Artificial Intelligence

Intelligence artificielle: les LLM ne reproduisent pas de données

Les questions entourant l’exploitation de données personnelles ou de contenus protégés par des droits d’auteur sont essentielles pour permettre aux développeurs et utilisateurs d’apprécier leurs risques et de prendre les mesures propres à les minimiser.

Le préposé à la protection des données de Hambourg a publié le 15 juillet 2024 un document dans lequel il émet l’opinion suivant laquelle les LLM ne traiteraient pas de données personnelles. Le 23 juillet 2024, sans mentionner l’opinion du préposé dont il n’avait pas connaissance, Flemming Moos a publié dans Computer und Recht (CR 2024, 442) une contribution intitulée “Personenbezug von Large Language Modles – Eine datenschutzrechtliche Grundsatzfrage bei der Nutzung generativer KI-Modelle” dans laquelle il émet le même avis. David Rosenthal et David Vasella ont quelque peu nuancé cet avis.

Que faut-il en retenir?

  1. Il convient de distinguer le niveau auquel on se place, la réponse à la question pouvant être différente suivant que l’on se trouve au nouveau du modèle lui-même (GPT 4.0), de l’application qui en est dérivée (ChatGPT), de l’entreprise qui pourrait en faire une application dérivée en recourant à diverses techniques comme le RAG (Retrieval Augmented Generation) ou encore de l’utilisateur qui se contente de formuler des prompts pour générer une suggestion.
  2. Suivant l’approche relative désormais suivie tant au niveau européen qu’en Suisse ensuite des arrêts Breyer (C-582/14) et VIN (C-319/22) respectivement rendus les 19 octobre 2016 et 9 novembre 2023 par la CJUE, ce dans la droite ligne du considérant 26 du RGPD, les réglementations en la matière ne peuvent s’appliquer que si des données permettant d’identifier une personne ou la rendre à tout le moins identifiable sont traitées. Or, pour déterminer si une personne est identifiable, il convient de considérer l’ensemble des moyens susceptibles d’être raisonnablement mis en œuvre, soit par le responsable du traitement, soit par une autre personne, pour identifier ladite personne. Les principes de la protection ne s’appliquent pas aux données rendues anonymes d’une manière telle que la personne concernée n’est plus identifiable.
  3. Les LLM ne reproduisent pas à proprement parler de données personnelles, puisque seuls des parties de mots sont utilisées (ou techniquement parlant “tokenisées”) pour entraîner le modèle et permettre de calculer au travers d’innombrables paramètres la plus grande probabilité quant à la suite à donner au token concerné. Ce n’est en réalité que lors de modèles améliorés (fine-tuning) ou recourant à des techniques particulières sur des données internes (RAG, Retrieval Augmented Generation) que le risque de voir certains mots, et donc des données personnelles, reproduits tels quels sous forme de token peut exister. Pour reprendre le schéma simple mais parlant dessiné par Vasella dans la contribution susmentionnée:
  4. LLM
  5. Il ne peut en aller différemment que dans l’hypothèse, certes possible mais rare, où la probabilité que le token suivant corresponde à une donnée personnelle a pour conséquence que la donnée personnelle elle-même est érigée en token.
  6. Si certaines attaques permettent de remonter de la suggestion aux données utilisées pour aboutir audit résultat (membership inference attack, model inversion attack ou encore les training-data extraction attacks), et donc à une telle donnée, le recours à de telles méthodes présuppose à l’aune de l’approche relative susmentionnée un niveau de connaissance qui en font des moyens a priori peu susceptibles d’être mis en oeuvre. A l’aune de l’approche relative susmentionnée, il faudrait en conclure qu’aucune donnée personnelle susceptible d’intéresser le RPGD ou la LPD n’entrerait en ligne de compte.
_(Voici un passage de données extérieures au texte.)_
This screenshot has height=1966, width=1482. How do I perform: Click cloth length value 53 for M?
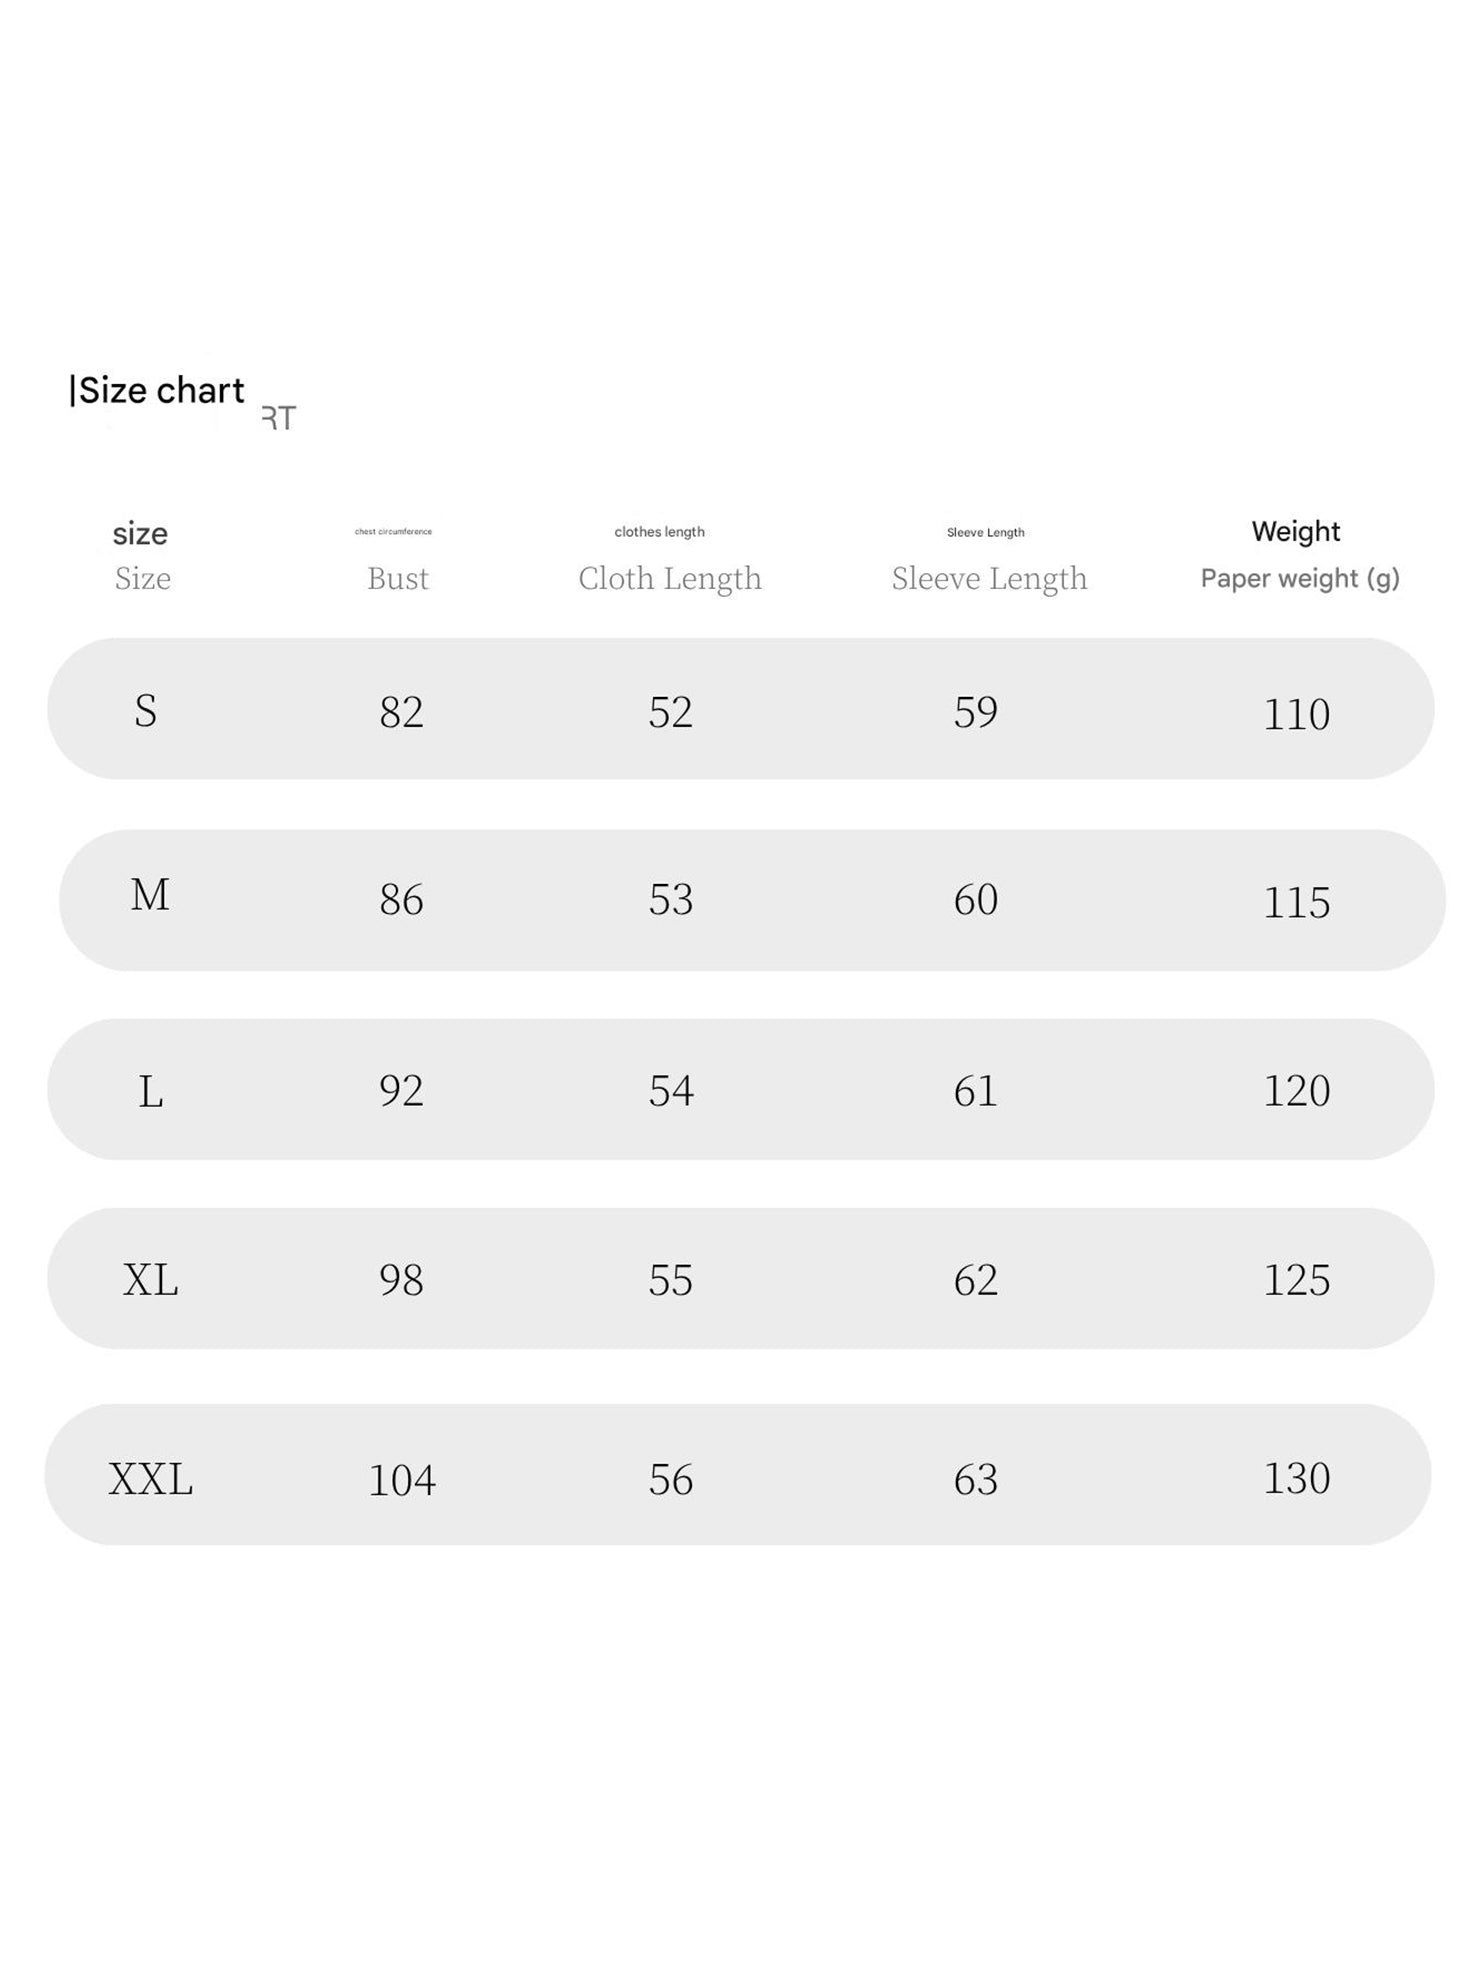(670, 899)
Au final, il découle de ces intéressantes contributions que les LLM ne contiennent en principe pas de données personnelles, réserve étant faite de cas particuliers. Même en ces hypothèses, encore faudrait-il que l’utilisateur ait un intérêt à recourir à des moyens lui permettant de remonter auxdites données, ce qui devrait être encore plus exceptionnel.

Même si la discussion n’est pas close, ces conclusions liminaires sont évidemment significatives. Transposées au droit d’auteur, elles signifient que, là encore sous réserve de cas exceptionnel, aucune oeuvre n’est en réalité reproduite dans un LLM, seuls des morceaux de prime abord manquant d’individualité (point à vérifier) étant susceptibles de l’être sous forme de token. Inutile de souligner les conséquences qui pourraient en résulter sur les litiges en cours et l’impact sur les titulaires de droit, puisqu’aucune violation de droits d’auteur ne résulterait alors de la mise sur pied de tels modèles. Affaire à suivre.